There are several methods for computing the ellipse parameters of a perspective-projected circle, using geometric constructions, or using analytic / algebraic methods. I've found the algebraic methods easier to implement.
Perhaps the simplest algebraic method is to put your disk into matrix form [1], run it through the perspective transform [2], and then extract the center and axes from the result [3]. A simple alternative to the first two steps is to compute the projected ellipse equation by taking 5 sample points from your disk, projecting them to the image plane, and converting the 5 points directly into the ellipse equation coefficients [4], then proceed with extracting the center and axes from the coefficients [3].
There is a nice complete code example of computing the ellipse using a transform on ShaderToy [5] which has a blog post attached describing the math and an interesting application of it, undistorting text. [6]
One constructive geometry method is to perspective-project a square that encloses your 3d disk, and find the ellipse inscribed by the projected quad [7]. It uses known geometric relationships between the quad and the ellipse (such as the tangents of the contact points) to find the ellipse parameters.
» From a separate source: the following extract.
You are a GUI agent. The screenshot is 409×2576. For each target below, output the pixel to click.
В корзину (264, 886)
The geometric relationships of parts of the ellipse have been explored in depth [8]
And just in case you want to go the simpler route of drawing the sphere's silhouette ellipse (rather than wireframe disks), Inigo Quilez wrote a nice article deriving the math [9] and he provides a complete implementation [10].
[1] https://en.wikipedia.org/wiki/Matrix_representation_of_conic_sections
[2] https://math.stackexchange.com/a/2899066/616990
[3] https://en.wikipedia.org/wiki/Ellipse#General_ellipse
[4] https://math.stackexchange.com/a/163931/616990
[5] https://www.shadertoy.com/view/MlGGz3
[6] https://mzucker.github.io/2016/10/11/unprojecting-text-with-ellipses.html
[7] https://web.archive.org/web/20190924033522/http://www.math.nus.edu.sg/~graeme/Geometry/Circle_in_Perspective/construct_axes.html
[8] https://archive.org/details/constructivegeom00eagluoft/page/96/mode/2up (pages 96-150)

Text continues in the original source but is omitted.